What Kancha Gachibowli makes seen

On the centre of the controversy over 400 acres of land in Kancha Gachibowli are a number of stakeholders: the Telangana authorities, College of Hyderabad, college students, environmental activists, and political events. Every views the land in another way — as useful resource, sanctuary, asset, or image. File
| Picture Credit score: PTI
A blind spot is a niche in our visual view — an area we can not see. But, we hardly ever discover it. The mind instinctively fills within the clean utilizing cues from the opposite eye and surrounding context. One eye compensates for the opposite. However with regards to how we handle city land and design our cities, no such compensation exists. Sustainability is our collective blind spot — at all times current, hardly ever acknowledged, and patched over with short-term fixes.
The controversy over 400 acres of land in Kancha Gachibowli, Hyderabad, brings this blind spot into sharp aid. On the centre of the dispute are a number of stakeholders: the Telangana authorities, College of Hyderabad, college students, environmental activists, and political events. Every views the land in another way — as useful resource, sanctuary, asset, or image.
That authorized title rests with the state is undisputed. What’s in dispute is every thing else: what the land represents, who it serves, and what its future must be. For the State, auctioning the land is a realistic transfer to generate income, employment, and assist Hyderabad’s development. These opposing the public sale see it’s an act of ecological erasure, a severing of group bonds, and a mirrored image of how improvement is pursued and not using a sustainable imaginative and prescient.
The land in query shouldn’t be barren; it’s ecologically wealthy. Over time, it has turn out to be a biodiversity hotspot, a carbon sink, and purchased hydrological significance. It shelters historical rock formations, seasonal water our bodies, and a variety of weak wildlife. In a metropolis the place rising temperatures are a lived actuality, the cooling operate of such areas is not only ecological — it’s important to city habitability.

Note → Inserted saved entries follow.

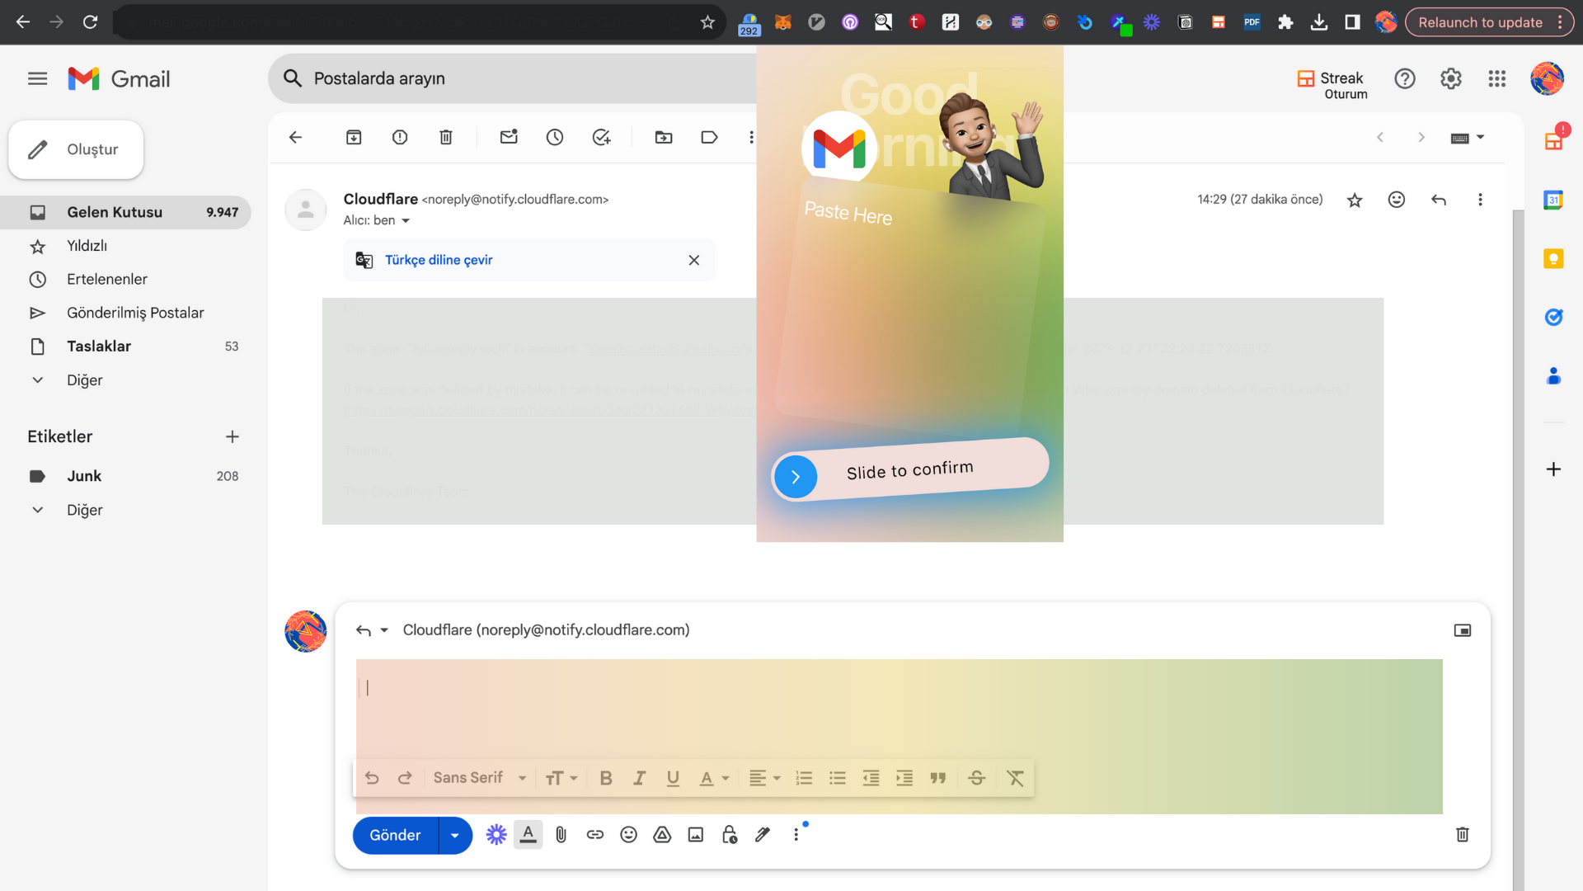1583x891 pixels.
Task: Star the Cloudflare email
Action: click(1355, 200)
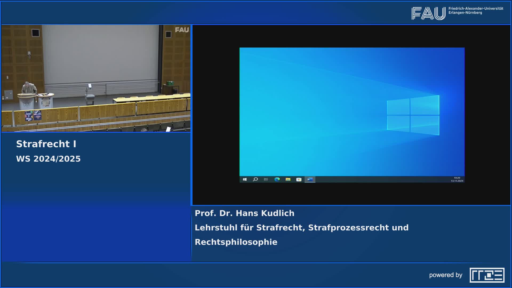Click the Prof. Dr. Hans Kudlich name text
The width and height of the screenshot is (512, 288).
(x=245, y=213)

Regardless of many years of rhetoric round ‘sustainable improvement,’ city land administration continues to function on a short-term horizon. Environmental assessments are cursory, if performed in any respect. Communities are sometimes sidelined within the decision-making course of. And the concept some areas maintain worth exactly as a result of they’re left untouched — that preservation is a type of progress — stays alien to current city planning frameworks.
Legally, the federal government stands on agency floor: the land belongs to the State, affirmed by income data and judicial pronouncement. However legislation’s readability on possession doesn’t equate to legitimacy in how that possession is exercised. Relevant authorized frameworks supply no substantive guardrails for ecologically accountable land use by the federal government. The result’s a authorized vacuum the place choices that form our cities are made with little accountability to sustainability.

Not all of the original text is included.